Confirmation of VS-FCV depends on isolation of identical viral strains (usually from oropharyngeal swabs or necropsy specimens) from more than one affected cat. No test can differentiate VS-FCV from typical FCV in a single cat. Additionally, cats may harbor more than one pathogen simultaneously. These multiple infections may act synergistically to worsen disease manifestation, or one or more pathogens may simply be present without contributing to clinical signs. Currently, only supportive care is available to treat infected cats. A recent publication describes the use of virus specific phosphorodiamidate morpholino oligomers (PMO) to block RNA viral replication. This treatment is still experimental, although intriguing.

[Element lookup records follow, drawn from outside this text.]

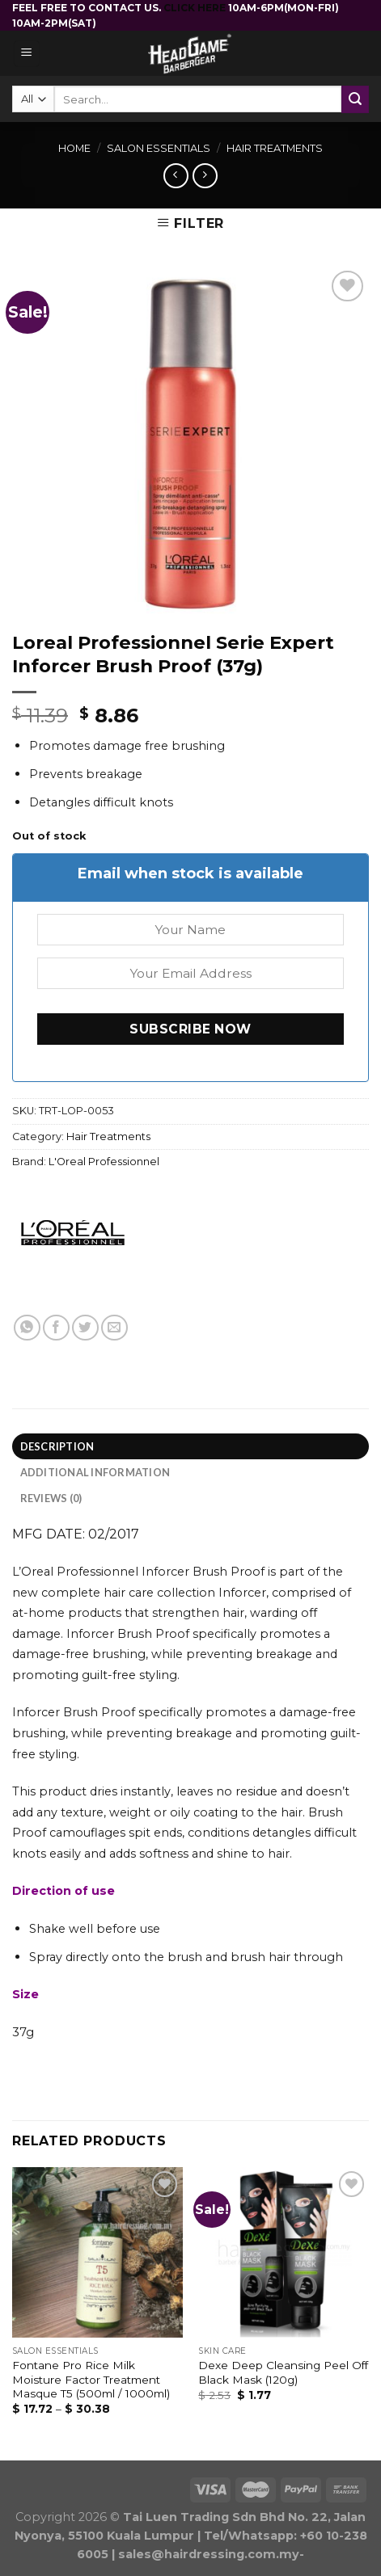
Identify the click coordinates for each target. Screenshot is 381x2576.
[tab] (190, 1446)
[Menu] (27, 53)
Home (74, 148)
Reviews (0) (51, 1498)
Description (57, 1446)
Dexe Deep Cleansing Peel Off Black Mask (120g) (283, 2372)
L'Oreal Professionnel (104, 1161)
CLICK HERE (195, 8)
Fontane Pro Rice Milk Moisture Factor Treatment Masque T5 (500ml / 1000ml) (91, 2379)
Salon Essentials (158, 148)
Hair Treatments (274, 148)
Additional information (95, 1472)
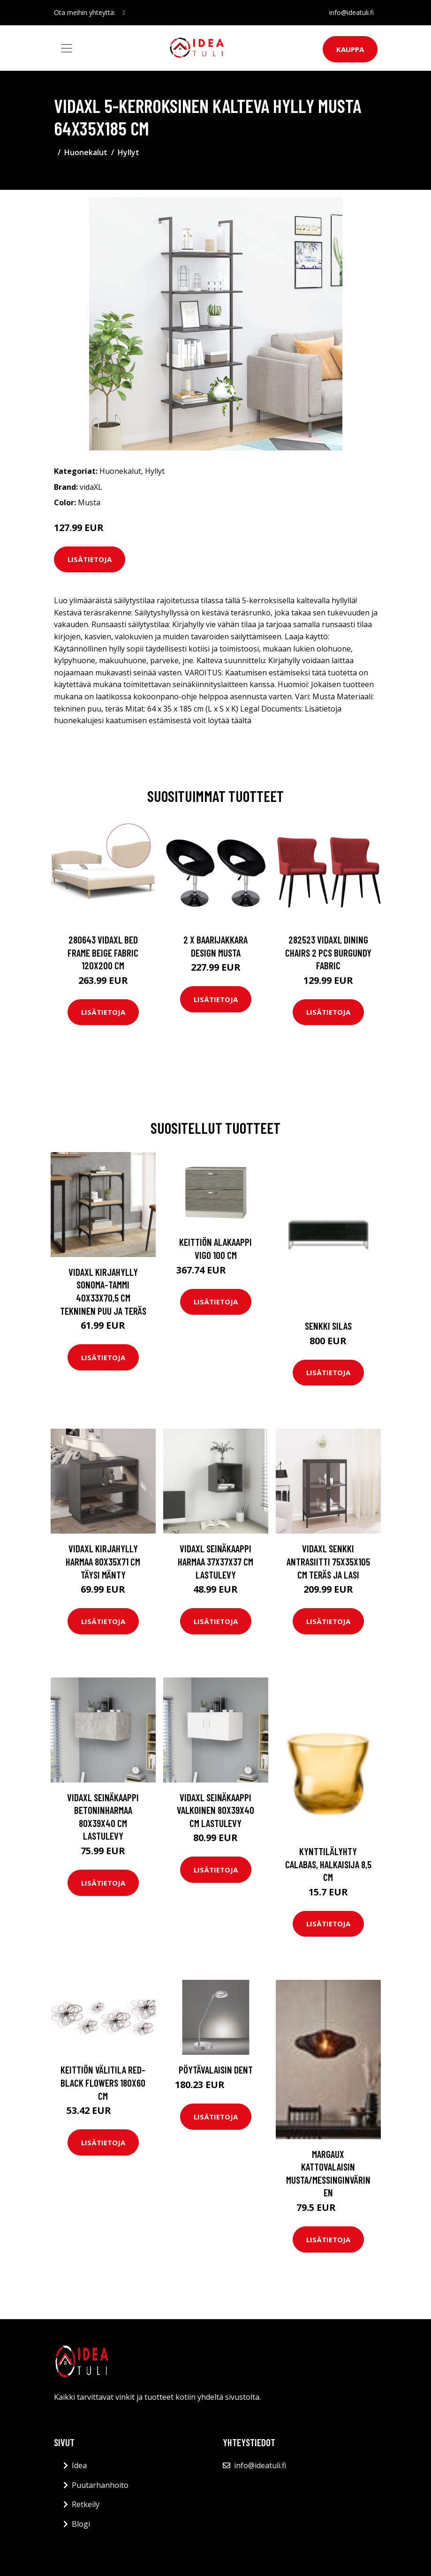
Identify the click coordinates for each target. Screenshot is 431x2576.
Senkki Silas (328, 1326)
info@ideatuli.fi (351, 12)
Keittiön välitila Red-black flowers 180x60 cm (102, 2082)
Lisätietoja (90, 559)
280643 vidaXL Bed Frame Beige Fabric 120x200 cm (103, 952)
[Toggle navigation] (66, 48)
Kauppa (350, 49)
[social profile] (124, 13)
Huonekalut (85, 152)
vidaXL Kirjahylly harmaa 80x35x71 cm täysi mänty (103, 1561)
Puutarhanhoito (100, 2485)
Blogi (81, 2524)
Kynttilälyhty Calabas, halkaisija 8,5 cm (328, 1864)
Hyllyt (128, 152)
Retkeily (85, 2504)
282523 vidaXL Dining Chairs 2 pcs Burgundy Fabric (328, 952)
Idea (79, 2465)
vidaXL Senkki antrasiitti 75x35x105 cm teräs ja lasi (328, 1561)
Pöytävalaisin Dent (216, 2069)
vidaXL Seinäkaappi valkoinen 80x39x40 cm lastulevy (215, 1810)
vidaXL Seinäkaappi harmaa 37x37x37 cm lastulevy (215, 1561)
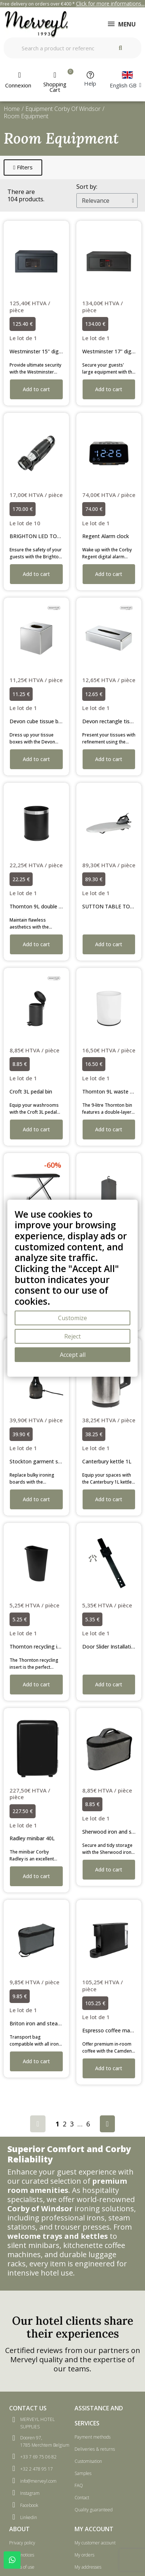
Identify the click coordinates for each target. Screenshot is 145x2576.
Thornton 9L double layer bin (44, 906)
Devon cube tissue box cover (44, 721)
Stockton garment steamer (43, 1461)
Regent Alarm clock (105, 536)
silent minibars (33, 2245)
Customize (72, 1318)
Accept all (73, 1355)
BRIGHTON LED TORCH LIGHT (47, 536)
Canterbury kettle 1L (106, 1461)
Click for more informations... (110, 3)
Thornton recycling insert (40, 1646)
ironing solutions (104, 2208)
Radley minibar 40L (32, 1838)
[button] (23, 167)
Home (12, 108)
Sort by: (86, 186)
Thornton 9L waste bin (109, 1091)
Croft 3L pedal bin (31, 1091)
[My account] (19, 80)
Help (90, 83)
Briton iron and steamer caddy (46, 2023)
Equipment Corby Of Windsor (63, 108)
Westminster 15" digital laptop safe (52, 351)
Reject (72, 1336)
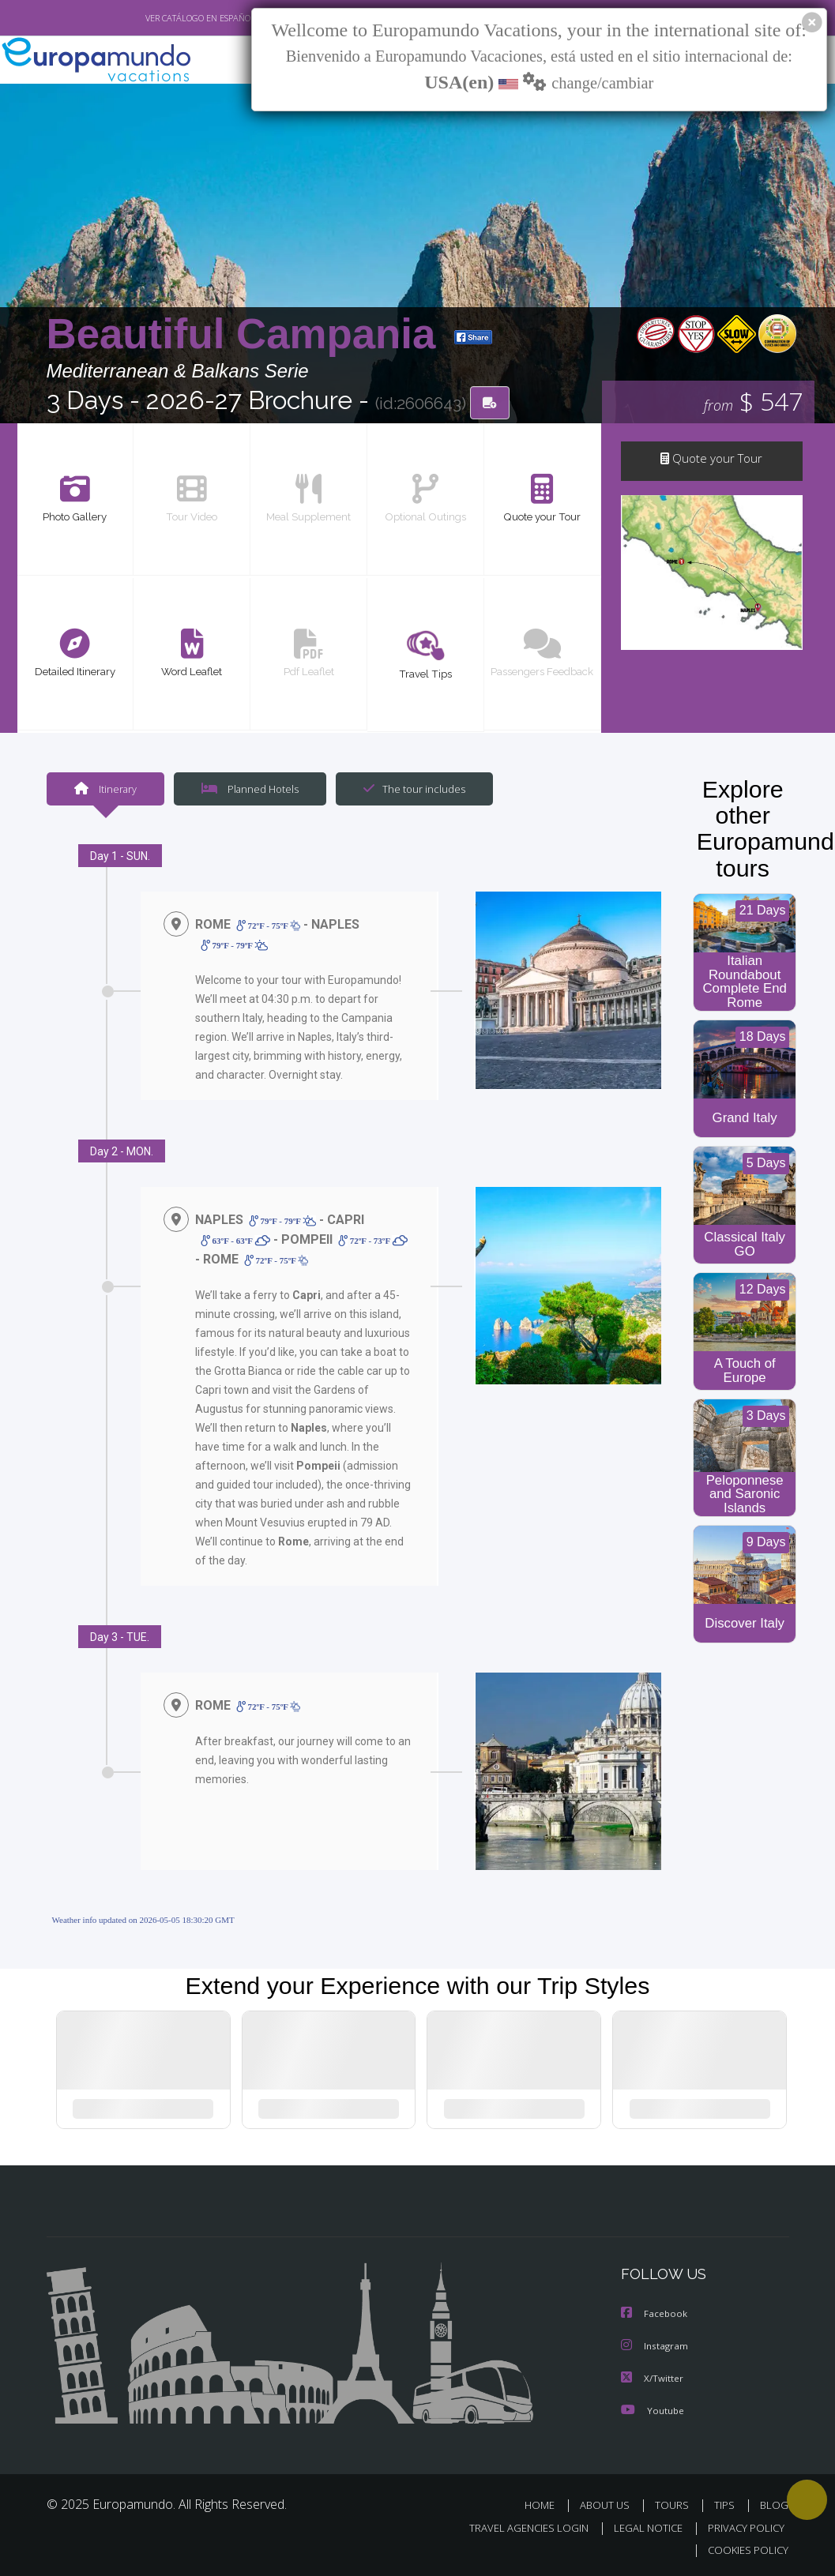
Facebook (655, 2315)
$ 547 (754, 402)
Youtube (652, 2410)
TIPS (727, 2504)
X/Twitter (652, 2378)
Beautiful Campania (247, 333)
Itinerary (105, 788)
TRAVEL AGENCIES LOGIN (517, 2527)
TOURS (676, 2504)
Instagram (655, 2347)
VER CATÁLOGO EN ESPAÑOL (163, 18)
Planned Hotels (247, 788)
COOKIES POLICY (745, 2549)
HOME (546, 2504)
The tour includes (408, 788)
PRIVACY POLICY (742, 2527)
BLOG (774, 2504)
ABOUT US (610, 2504)
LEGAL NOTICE (641, 2527)
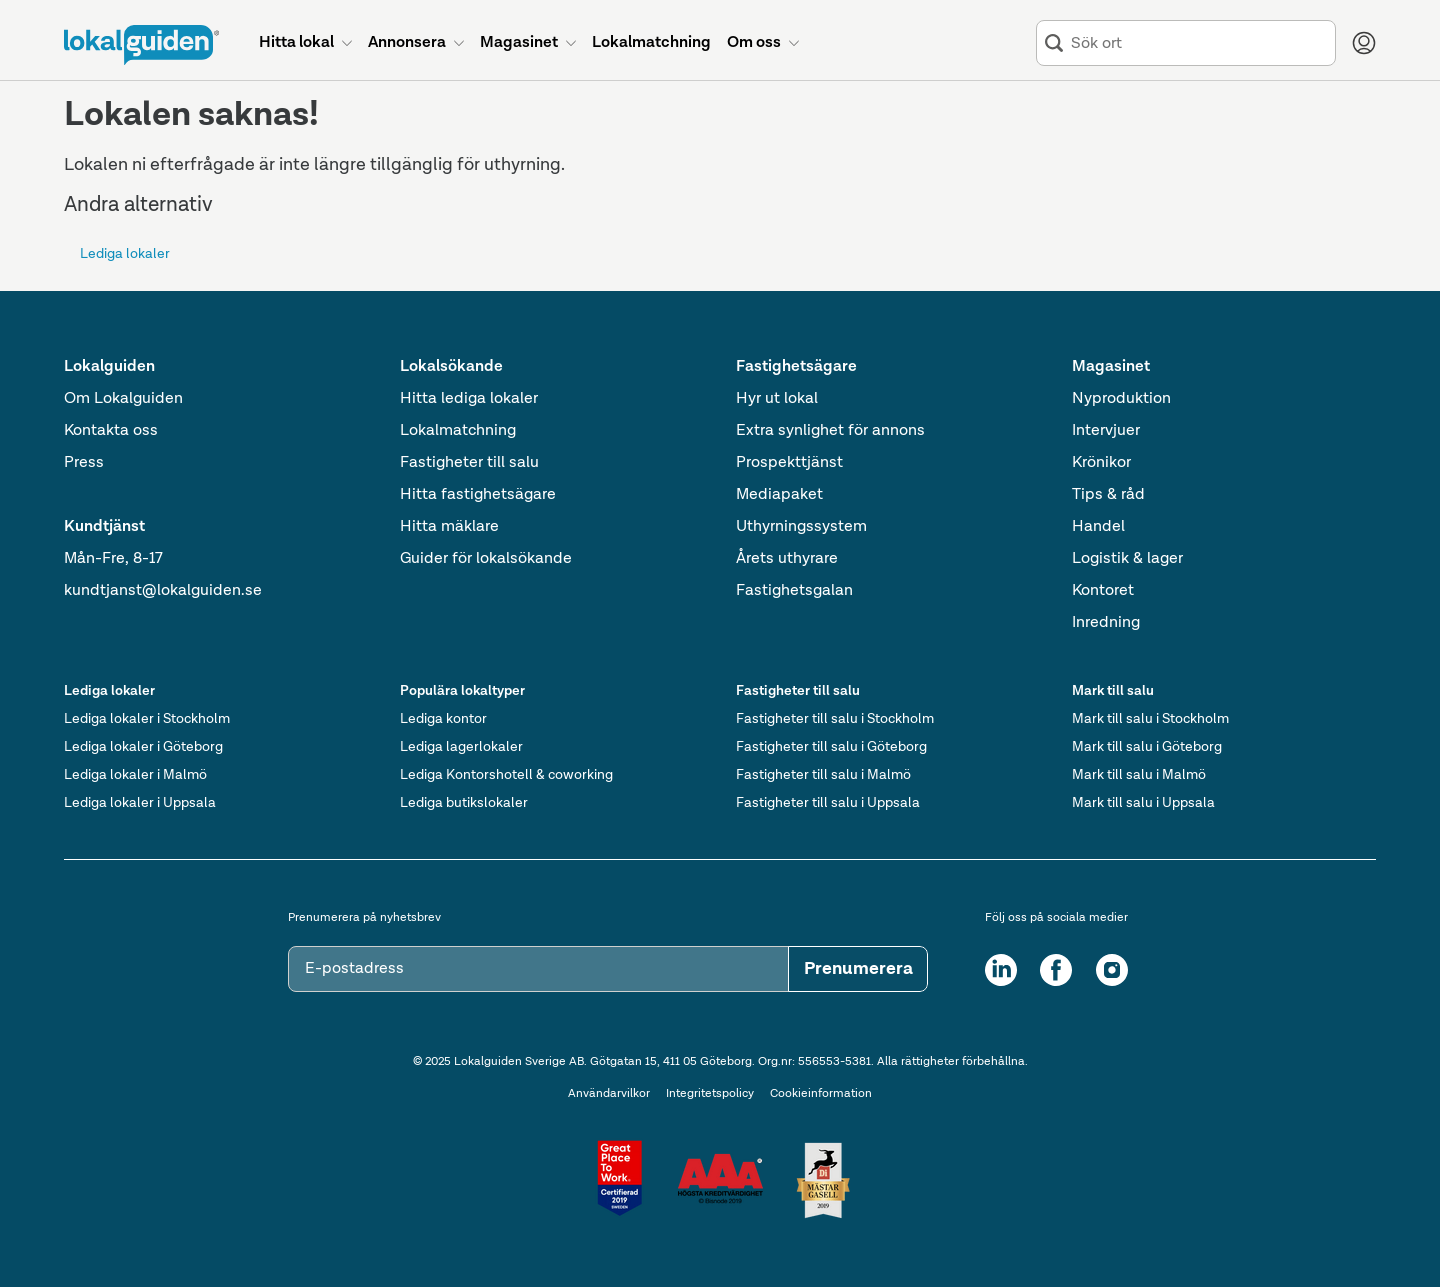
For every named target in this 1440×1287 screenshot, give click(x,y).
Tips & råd (1108, 495)
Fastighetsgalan (794, 591)
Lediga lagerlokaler (461, 747)
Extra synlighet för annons (830, 431)
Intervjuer (1106, 431)
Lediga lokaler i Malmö (135, 775)
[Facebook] (1056, 970)
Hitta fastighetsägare (478, 495)
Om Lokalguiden (123, 399)
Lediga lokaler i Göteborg (143, 747)
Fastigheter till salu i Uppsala (828, 803)
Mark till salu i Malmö (1139, 775)
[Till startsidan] (141, 45)
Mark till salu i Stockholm (1150, 719)
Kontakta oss (111, 431)
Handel (1098, 527)
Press (84, 463)
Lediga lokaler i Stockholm (147, 719)
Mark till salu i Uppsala (1143, 803)
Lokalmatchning (458, 431)
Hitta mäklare (449, 527)
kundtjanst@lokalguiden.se (163, 591)
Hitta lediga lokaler (469, 399)
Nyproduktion (1121, 399)
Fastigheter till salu (469, 463)
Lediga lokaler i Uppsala (140, 803)
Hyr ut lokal (777, 399)
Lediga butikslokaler (464, 803)
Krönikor (1101, 463)
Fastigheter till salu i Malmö (823, 775)
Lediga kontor (443, 719)
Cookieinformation (821, 1094)
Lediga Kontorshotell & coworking (506, 775)
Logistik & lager (1127, 559)
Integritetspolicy (710, 1094)
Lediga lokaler (125, 254)
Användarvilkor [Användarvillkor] (609, 1094)
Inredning (1106, 623)
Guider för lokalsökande (486, 559)
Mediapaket (779, 495)
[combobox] (1199, 43)
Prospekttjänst (789, 463)
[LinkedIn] (1001, 970)
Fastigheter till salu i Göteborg (831, 747)
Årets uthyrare (787, 559)
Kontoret (1103, 591)
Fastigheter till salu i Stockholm (835, 719)
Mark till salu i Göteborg (1147, 747)
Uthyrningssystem (801, 527)
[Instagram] (1112, 970)
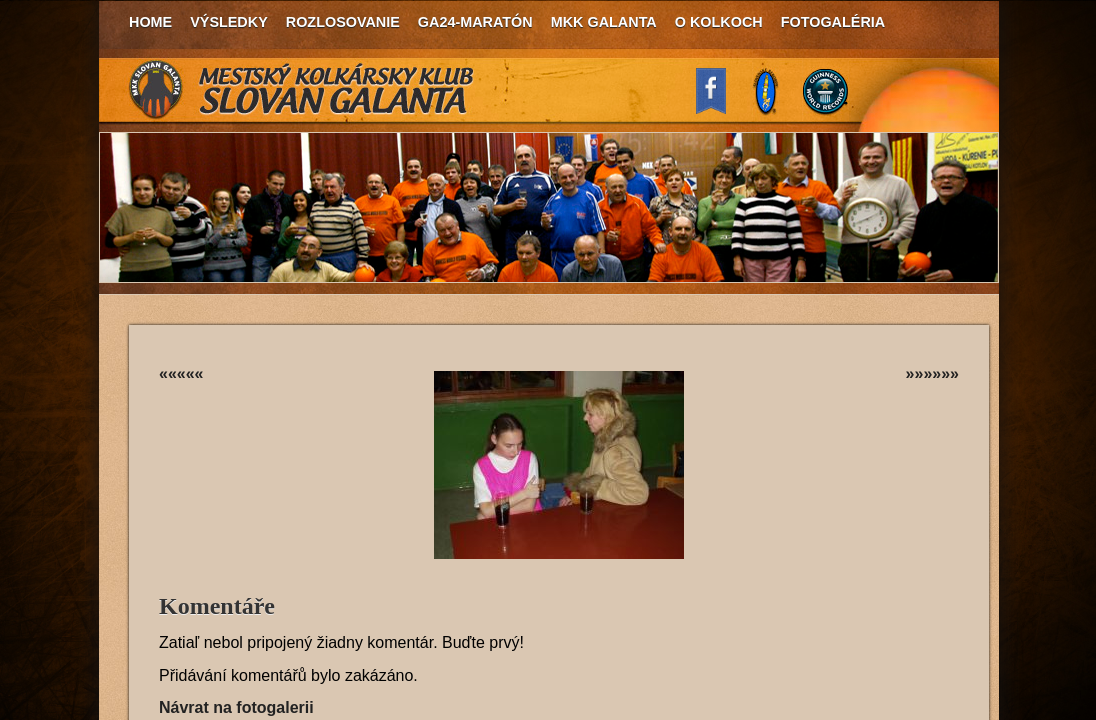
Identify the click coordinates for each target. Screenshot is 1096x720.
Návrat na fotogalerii (236, 707)
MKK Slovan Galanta (302, 90)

Prevention of feline URI is dependent on both management practices to minimize exposure and vaccination. Minimization of crowding and stress, cleanliness, and routine disinfection are all crucial when cats are housed in groups, such as in catteries or shelters. A thorough discussion of shelter design and management is beyond the scope of this talk. A valuable resource with more detail on this topic can be found at the University of California – Davis Koret Shelter Medicine Program website. As an undeveloped virus, FCV is resistant to many routine disinfectants but is susceptible to a 5% bleach solution diluted 1:32 (1/2 cup per gallon) or potassium peroxymonosulfate. It should be noted that there are no disinfectants which work in the presence of organic debris, so basic cleaning must precede disinfection. Recently, a vaccination for virulent systemic FCV has become available (CaliciVax®, Fort Dodge Animal Health). This killed virus vaccine incorporates one of several strains of FCV known to cause severe systemic disease. Generally, hypervirulent strains of FCV have arisen from new genetic mutations in each group of cats infected. Although the new vaccine demonstrated protection from challenge with the same virulent strain used in its development, to our knowledge challenge has not be attempted (and therefore protection has not been demonstrated) with any other virulent strain.